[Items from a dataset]
□ □ □ □ □ □ □
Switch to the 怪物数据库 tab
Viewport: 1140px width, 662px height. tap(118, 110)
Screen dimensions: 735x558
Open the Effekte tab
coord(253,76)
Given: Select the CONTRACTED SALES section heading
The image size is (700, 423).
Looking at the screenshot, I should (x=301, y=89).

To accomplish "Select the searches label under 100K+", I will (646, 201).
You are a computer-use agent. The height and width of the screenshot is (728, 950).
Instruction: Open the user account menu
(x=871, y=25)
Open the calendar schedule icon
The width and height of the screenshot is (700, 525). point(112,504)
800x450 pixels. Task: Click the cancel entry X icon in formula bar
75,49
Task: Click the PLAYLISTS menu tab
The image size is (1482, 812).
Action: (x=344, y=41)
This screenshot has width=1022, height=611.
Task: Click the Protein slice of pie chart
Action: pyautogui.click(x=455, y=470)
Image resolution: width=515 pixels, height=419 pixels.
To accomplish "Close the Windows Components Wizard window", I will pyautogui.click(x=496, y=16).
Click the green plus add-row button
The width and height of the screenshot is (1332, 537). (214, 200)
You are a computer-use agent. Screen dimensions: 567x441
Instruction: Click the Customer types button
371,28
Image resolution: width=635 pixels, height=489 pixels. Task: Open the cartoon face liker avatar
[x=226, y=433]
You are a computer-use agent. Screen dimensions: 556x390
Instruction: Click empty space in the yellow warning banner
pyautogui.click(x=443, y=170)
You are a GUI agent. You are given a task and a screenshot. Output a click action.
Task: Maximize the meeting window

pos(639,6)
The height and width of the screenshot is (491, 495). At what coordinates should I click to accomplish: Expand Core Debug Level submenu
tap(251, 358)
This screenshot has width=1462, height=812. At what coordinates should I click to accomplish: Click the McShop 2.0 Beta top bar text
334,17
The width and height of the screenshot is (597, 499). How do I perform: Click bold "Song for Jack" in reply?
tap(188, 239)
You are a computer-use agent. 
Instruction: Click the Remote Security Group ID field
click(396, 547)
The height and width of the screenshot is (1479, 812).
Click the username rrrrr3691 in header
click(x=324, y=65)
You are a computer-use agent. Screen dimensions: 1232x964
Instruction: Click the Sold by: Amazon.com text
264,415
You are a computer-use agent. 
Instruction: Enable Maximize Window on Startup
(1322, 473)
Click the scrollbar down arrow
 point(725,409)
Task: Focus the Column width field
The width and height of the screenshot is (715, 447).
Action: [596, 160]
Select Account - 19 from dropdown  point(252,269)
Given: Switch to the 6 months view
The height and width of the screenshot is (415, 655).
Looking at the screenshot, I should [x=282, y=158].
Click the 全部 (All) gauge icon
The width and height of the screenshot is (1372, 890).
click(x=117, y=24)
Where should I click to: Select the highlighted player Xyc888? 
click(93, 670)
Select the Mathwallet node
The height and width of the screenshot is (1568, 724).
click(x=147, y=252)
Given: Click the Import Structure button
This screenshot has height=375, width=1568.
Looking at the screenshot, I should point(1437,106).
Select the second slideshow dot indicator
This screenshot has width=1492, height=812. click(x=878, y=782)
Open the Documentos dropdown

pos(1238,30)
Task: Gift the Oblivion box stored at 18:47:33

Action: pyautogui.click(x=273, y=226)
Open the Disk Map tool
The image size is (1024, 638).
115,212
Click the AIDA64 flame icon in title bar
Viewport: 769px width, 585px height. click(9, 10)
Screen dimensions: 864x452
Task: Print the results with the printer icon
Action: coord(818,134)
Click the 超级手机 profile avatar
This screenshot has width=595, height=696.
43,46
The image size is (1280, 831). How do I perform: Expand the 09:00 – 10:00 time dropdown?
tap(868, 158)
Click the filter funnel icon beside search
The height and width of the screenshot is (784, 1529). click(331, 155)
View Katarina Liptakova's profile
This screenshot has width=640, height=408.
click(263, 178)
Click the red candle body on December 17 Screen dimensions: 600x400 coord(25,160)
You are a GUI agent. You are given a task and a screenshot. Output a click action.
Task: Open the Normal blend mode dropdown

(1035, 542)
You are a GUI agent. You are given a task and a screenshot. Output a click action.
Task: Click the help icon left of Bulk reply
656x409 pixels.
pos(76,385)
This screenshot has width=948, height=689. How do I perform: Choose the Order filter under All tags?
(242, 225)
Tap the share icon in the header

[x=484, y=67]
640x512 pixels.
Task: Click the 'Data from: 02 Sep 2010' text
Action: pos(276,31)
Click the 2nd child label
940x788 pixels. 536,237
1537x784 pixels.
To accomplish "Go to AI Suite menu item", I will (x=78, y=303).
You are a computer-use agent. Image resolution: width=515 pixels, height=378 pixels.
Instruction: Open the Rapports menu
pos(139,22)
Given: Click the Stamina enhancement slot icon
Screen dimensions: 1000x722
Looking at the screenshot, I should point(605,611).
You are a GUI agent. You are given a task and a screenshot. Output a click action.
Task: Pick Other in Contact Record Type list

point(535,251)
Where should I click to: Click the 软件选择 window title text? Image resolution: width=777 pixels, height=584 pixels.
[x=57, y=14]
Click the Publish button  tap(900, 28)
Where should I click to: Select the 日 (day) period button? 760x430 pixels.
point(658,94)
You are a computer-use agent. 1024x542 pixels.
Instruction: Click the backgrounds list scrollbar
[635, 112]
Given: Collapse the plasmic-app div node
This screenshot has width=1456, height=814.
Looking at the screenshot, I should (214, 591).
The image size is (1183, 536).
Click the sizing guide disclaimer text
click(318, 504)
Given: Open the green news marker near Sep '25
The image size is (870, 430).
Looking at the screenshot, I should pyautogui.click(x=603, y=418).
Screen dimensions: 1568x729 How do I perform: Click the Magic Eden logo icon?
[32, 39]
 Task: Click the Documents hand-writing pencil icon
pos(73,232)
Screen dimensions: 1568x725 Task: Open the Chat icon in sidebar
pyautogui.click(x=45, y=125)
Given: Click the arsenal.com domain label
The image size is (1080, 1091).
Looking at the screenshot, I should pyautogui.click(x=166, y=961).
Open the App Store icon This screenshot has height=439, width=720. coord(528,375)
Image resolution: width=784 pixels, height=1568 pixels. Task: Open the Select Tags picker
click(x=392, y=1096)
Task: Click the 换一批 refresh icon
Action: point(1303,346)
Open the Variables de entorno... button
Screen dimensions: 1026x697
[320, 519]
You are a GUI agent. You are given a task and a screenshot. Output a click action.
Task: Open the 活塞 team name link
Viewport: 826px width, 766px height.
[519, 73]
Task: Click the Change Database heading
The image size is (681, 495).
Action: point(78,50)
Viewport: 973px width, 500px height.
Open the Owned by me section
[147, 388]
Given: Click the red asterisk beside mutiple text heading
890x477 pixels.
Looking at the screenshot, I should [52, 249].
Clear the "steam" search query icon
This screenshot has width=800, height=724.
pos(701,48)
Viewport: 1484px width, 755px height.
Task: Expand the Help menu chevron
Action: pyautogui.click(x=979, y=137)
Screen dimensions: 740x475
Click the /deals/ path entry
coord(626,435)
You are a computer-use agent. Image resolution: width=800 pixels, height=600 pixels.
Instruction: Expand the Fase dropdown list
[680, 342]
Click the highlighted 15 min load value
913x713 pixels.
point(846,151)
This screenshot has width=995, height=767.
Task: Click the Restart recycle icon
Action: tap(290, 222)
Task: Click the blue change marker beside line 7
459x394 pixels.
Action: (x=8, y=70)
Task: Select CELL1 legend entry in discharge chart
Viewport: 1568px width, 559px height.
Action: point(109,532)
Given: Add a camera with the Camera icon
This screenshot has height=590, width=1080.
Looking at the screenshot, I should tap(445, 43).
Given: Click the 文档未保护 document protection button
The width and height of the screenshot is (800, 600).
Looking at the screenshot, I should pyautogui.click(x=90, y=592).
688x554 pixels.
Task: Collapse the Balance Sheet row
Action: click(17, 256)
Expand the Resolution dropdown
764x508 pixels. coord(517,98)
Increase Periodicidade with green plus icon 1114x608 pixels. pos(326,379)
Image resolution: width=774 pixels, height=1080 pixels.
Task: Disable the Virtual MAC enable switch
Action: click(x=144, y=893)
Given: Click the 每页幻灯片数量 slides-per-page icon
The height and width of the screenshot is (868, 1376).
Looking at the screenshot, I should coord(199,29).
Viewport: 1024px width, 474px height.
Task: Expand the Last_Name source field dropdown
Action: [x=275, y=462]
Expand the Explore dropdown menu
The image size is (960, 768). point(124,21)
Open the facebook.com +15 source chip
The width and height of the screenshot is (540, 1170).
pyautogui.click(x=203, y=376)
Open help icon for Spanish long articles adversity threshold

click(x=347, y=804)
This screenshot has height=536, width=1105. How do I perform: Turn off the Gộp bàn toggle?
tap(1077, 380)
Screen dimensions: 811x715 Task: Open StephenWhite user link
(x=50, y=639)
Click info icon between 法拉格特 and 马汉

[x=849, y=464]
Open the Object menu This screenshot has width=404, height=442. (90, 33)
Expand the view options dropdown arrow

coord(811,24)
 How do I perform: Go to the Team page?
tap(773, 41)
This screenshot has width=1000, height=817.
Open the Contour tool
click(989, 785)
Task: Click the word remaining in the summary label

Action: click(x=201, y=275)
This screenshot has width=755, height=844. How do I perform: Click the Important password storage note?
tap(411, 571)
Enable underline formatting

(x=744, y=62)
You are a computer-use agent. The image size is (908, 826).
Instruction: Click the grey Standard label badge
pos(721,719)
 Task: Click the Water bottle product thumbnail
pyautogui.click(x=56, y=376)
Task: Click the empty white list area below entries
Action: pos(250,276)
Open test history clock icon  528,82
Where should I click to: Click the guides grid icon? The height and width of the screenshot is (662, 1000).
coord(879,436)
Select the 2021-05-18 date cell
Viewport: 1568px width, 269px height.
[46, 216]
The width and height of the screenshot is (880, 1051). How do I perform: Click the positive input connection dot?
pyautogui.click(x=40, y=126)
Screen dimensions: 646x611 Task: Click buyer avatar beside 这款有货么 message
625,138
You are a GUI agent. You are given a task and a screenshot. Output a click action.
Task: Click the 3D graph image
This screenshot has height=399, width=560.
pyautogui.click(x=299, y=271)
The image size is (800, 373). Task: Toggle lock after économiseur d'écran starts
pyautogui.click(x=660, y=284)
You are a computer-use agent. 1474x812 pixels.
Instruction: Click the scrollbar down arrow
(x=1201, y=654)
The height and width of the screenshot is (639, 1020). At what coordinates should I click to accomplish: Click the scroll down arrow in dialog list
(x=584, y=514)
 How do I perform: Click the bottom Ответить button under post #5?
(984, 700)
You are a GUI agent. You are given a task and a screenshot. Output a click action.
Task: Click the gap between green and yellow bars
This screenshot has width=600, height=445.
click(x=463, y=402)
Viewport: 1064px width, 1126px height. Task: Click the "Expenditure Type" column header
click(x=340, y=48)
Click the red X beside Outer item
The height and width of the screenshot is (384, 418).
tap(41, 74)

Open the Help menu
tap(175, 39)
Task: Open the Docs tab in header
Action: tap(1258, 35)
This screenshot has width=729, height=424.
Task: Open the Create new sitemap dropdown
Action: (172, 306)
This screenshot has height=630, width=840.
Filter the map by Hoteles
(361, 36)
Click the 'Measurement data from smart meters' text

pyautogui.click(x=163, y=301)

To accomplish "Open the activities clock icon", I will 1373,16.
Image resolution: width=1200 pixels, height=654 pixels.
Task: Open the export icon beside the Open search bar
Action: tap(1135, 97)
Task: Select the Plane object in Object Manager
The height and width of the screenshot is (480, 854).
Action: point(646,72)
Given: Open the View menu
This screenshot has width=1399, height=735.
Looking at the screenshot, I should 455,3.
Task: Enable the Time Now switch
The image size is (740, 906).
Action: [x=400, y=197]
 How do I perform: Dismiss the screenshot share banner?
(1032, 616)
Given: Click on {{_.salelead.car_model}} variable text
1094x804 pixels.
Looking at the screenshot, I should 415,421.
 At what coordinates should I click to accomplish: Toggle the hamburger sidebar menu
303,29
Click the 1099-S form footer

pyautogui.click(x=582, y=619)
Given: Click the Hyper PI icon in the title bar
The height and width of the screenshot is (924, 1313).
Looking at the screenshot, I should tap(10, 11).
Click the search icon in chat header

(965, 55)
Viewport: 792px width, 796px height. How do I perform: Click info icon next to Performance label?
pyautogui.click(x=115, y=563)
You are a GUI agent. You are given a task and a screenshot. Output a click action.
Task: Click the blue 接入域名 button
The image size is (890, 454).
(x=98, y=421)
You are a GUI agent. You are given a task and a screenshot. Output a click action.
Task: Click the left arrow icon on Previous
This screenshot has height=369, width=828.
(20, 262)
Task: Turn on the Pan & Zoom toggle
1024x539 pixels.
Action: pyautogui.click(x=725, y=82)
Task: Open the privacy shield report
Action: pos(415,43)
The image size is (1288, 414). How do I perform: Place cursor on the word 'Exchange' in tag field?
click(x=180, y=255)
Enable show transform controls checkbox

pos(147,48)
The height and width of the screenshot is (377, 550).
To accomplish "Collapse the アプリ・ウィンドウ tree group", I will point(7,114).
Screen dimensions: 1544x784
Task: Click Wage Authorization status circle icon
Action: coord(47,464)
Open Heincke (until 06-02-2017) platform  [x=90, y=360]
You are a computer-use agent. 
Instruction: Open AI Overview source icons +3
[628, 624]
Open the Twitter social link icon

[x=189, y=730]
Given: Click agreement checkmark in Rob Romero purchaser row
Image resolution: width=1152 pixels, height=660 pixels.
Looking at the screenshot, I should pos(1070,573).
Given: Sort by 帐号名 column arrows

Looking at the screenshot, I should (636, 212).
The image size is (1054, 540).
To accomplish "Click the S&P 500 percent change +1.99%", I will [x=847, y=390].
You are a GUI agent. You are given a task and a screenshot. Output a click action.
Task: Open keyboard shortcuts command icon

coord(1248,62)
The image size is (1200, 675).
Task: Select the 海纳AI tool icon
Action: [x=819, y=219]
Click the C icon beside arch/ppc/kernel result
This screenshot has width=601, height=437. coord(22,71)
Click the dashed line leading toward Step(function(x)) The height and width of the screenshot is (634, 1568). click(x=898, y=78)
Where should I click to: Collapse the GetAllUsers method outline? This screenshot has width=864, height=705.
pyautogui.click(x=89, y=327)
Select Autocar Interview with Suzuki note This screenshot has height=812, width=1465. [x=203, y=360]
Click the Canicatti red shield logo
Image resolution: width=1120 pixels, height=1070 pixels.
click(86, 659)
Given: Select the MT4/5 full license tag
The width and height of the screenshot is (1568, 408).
□ □ □ □ □ □ □
§ WORK ORDER
All lines above holding the word "left" make up the answer; copy each one.

§ SOLUTION TO THIS EXERCISE
Task: Click the help icon left of Bulk reply
Task: Click the left arrow icon on Previous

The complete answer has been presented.